Mais de tous ces musiciens, celle qui a poussé le geste dans sa plus grande radicalité, c’est assurément l’anglaise Virginia Astley. Sa musique est assurément expérimentale mais pas dans le sens qu’on lui prête de prime abord. Il faut comprendre ce terme comme une expérience. Ecouter une production de Virginia Astley comme cette pièce The Singing Places, c’est entrer en immersion dans un lieu, devenir parti prenante d’un paysage. Un paysage est toujours la somme de toutes les émotions de ceux qui sont passés là et qui se sont attardés dans leur contemplation. Largement méconnue du public, revenir sur la carrière de Virginia Astley, c’est remonter dans le temps aux années 80, à son premier projet ,The Ravishing Beauties avec son amie Kate St John (dont je ne saurai trop vous conseiller les deux albums solo), ses collaborations avec le poète Richard Jobson qui marquèrent durablement le son de Virginia Astley.

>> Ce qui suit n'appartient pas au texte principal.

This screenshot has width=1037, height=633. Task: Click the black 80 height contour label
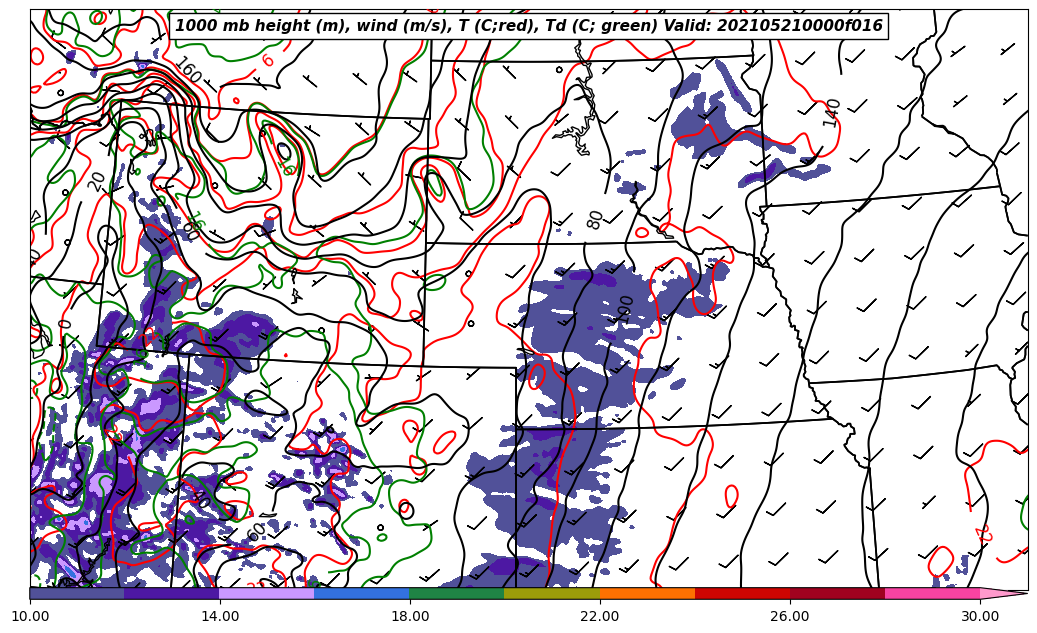point(596,220)
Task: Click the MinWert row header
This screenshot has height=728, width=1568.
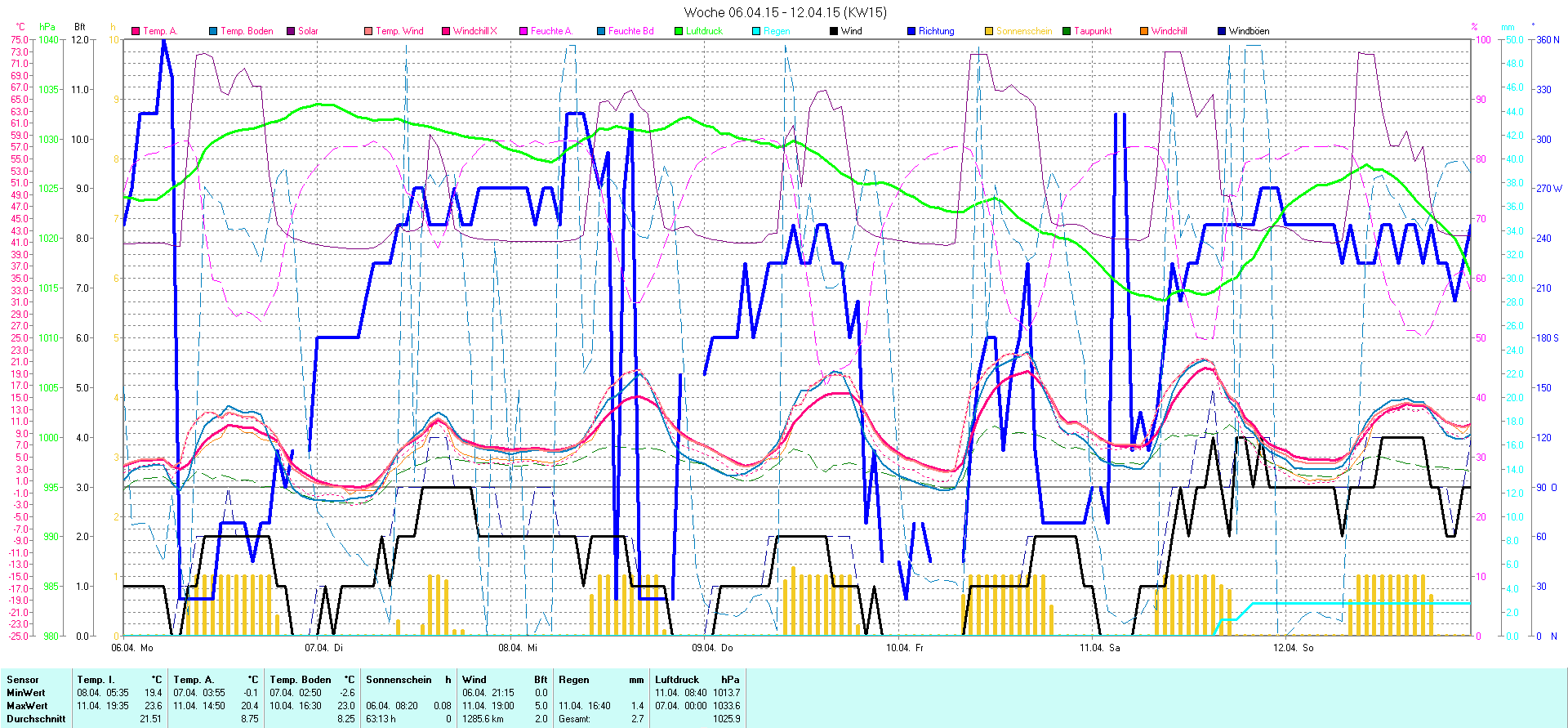Action: tap(27, 693)
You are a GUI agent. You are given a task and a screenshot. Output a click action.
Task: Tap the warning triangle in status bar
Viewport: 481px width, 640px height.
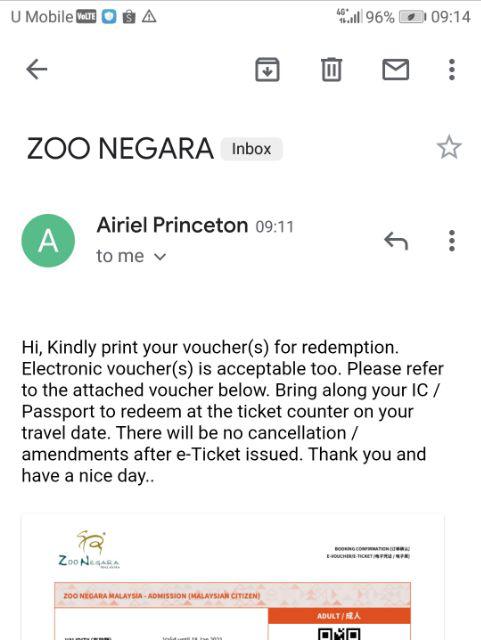click(x=149, y=17)
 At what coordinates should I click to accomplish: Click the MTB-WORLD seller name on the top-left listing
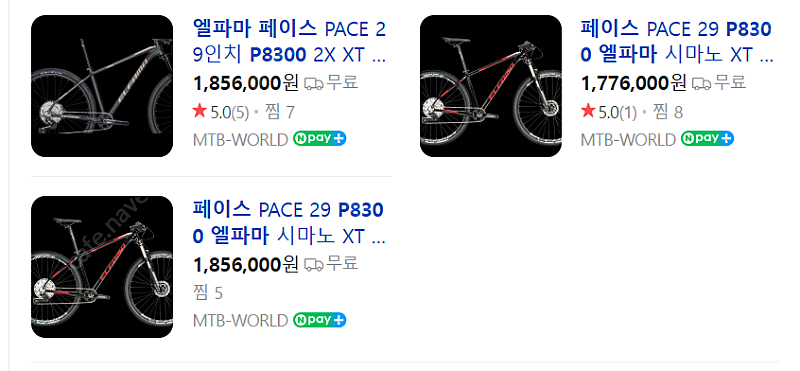coord(241,139)
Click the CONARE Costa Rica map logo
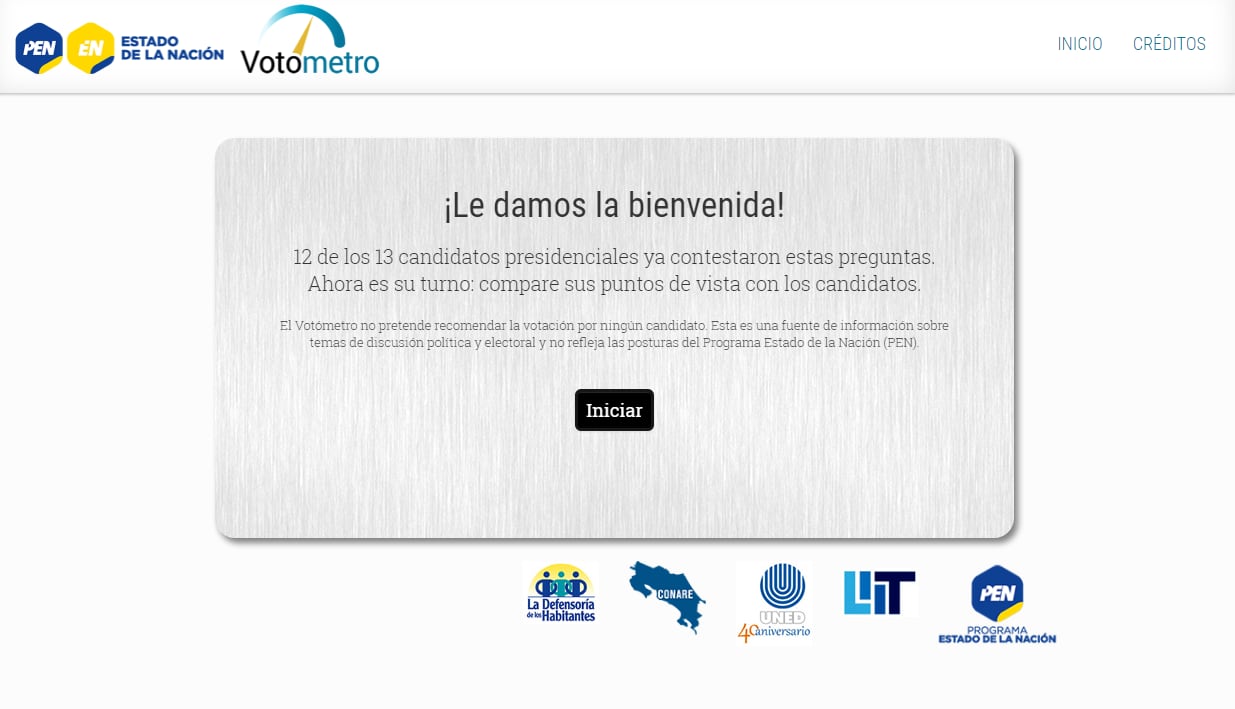Viewport: 1235px width, 709px height. point(667,596)
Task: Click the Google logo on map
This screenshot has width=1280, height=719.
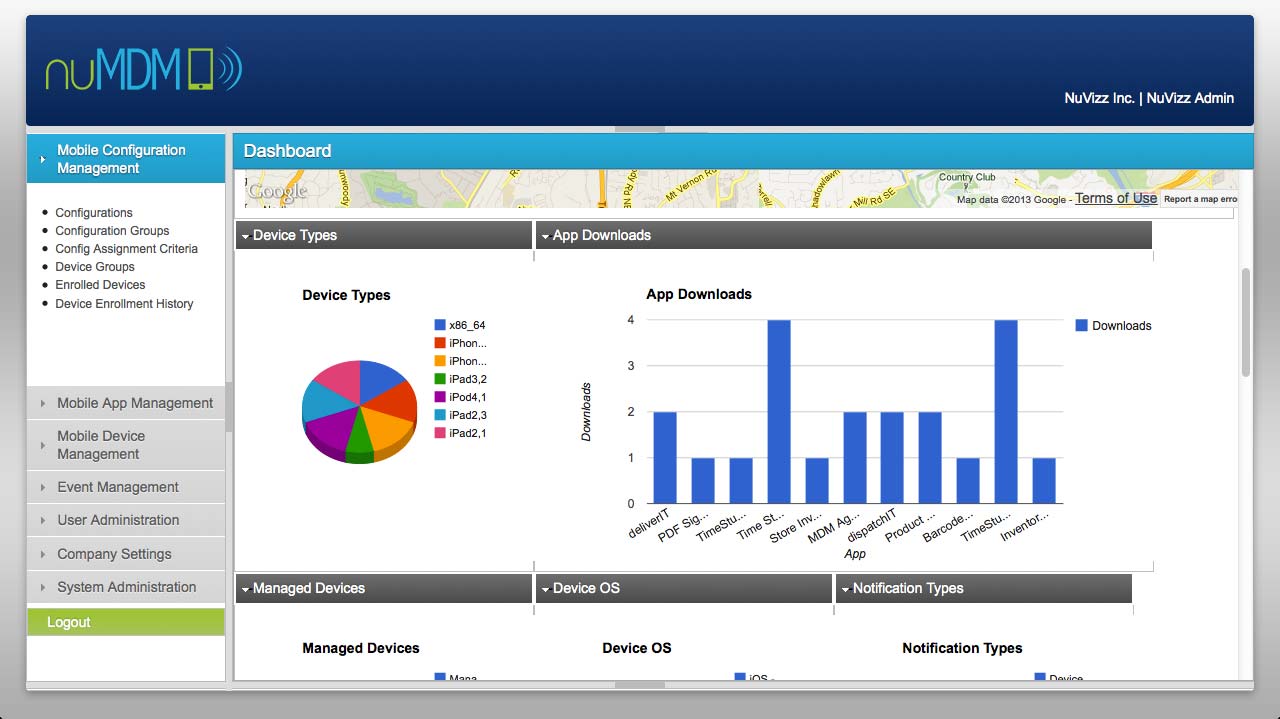Action: coord(277,191)
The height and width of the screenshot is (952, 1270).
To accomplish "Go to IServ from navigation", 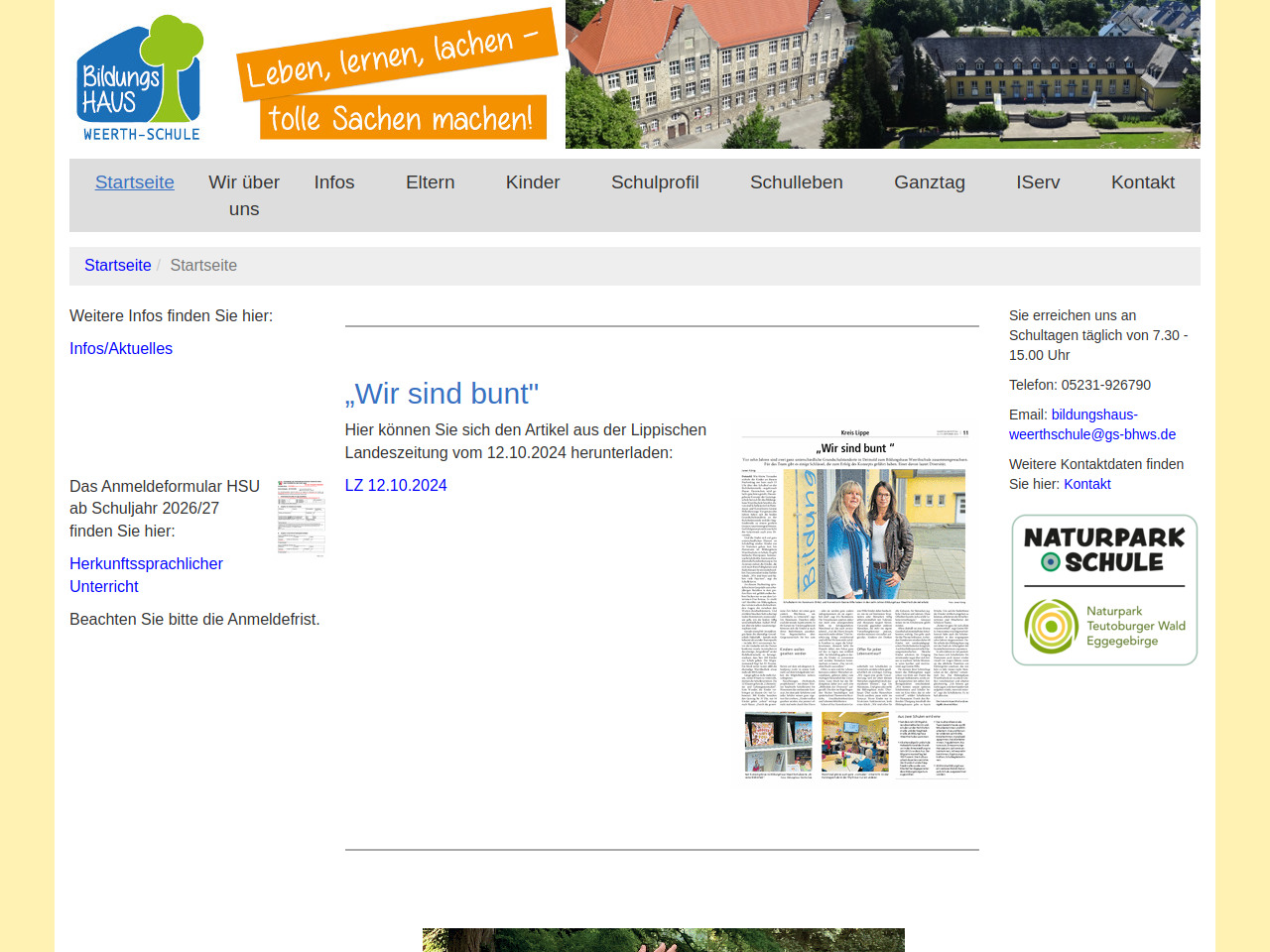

Il faudrait aussi évoquer les Disques du Crépuscule, son travail avec les Prefab Sprout ou encore Martin Stephenson And The Daintees mais ce qui est primordial chez elle, ce sont ces disques parfois chantés, parfois utilisant le spoken word pour déclamer sa poésie, parfois piochant dans les itinéraires de la Pop, parfois dans ceux de la musique classique. Rien de surprenant à l’avoir vue collaborer avec Ryuichi Sakamoto le temps de Hope In A Darkened Heart (1986). Sans doute que ce qui fait que Virginia Astley reste méconnue, c’est que la compositrice n’a jamais choisi la voie d’une facilité prévisible. Sa musique, à la fois directe et accessible, n’a jamais refusé de plonger dans une forme d’abstraction. Certains l’ont trop rapidement classée dans le courant New Age ou pire musique de relaxation, la faute à ses bruitages champêtres qui accompagnent souvent ses compositions. Ce raisonnement ne tient pas la route quand on comprend que cette démarche s’inscrit finalement bien plus dans un geste esthétique. Les bruits environnementaux, les Field Recordings, ici, permettent à la musique de Virginia Astley de se fondre dans un espace-temps indéfini. Le caractère immersif que l’expérience d’écoute de sa musique rappelle combien des notes peuvent être sensuelles.
Et puis si l’on veut comprendre Virginia Astley jusqu’au plus profond de son identité, il faut déceler ce qu’elle a de si anglais. Elle s’inscrit dans la lignée de cette grande école anglaise de paysagistes sonores. Prenez Arnold Bax et The Tale the pine-trees knew (1931) ou encore Ralph Vaughan Williams et Fantaisie sur Greensleeves (1934). On pourrait même s’éloigner de la Grande Bretagne et se tourner vers la Finlande de Jean Sibelius ou encore les Pièces Lyriques du romantique norvégien Edvard Grieg. On pensera aussi aux américains Alan Hovhaness ou Aaron Copland qui, pour l’un dessine des lieux dans Mysterious Mountains (1955), pour l’autre définit le sauvage dans son Appalachian Spring (1944). Comme tous les musiciens que je viens de citer, Virginia Astley s’appuie sur un folklore pour concocter un matériau nouveau et inédit. C’est à la fois très anglais et absolument universel.
Comme tous les musiciens que je viens de citer, Virginia Astley s’appuie sur un paysage pour composer. Un paysage, ce n’est pas seulement un lieu, c’est aussi et surtout une histoire, des émotions et des traces d’un passé un peu oublié. Dans The Singing Places, elle nous transporte littéralement dans un ailleurs où tous ces éléments, ces bruits, cette musique comme chuchotée, comme un soupir, ces chants d’oiseaux, redéfinissent la vie, recomposent la réalité pour mieux la sublimer.
Alors, cher lecteur, si tu veux gagner un peu moins de 30 minutes de bonheur total, il ne te reste plus qu’à te laisser happer par la magie indicible de l’univers de Virginia Astley.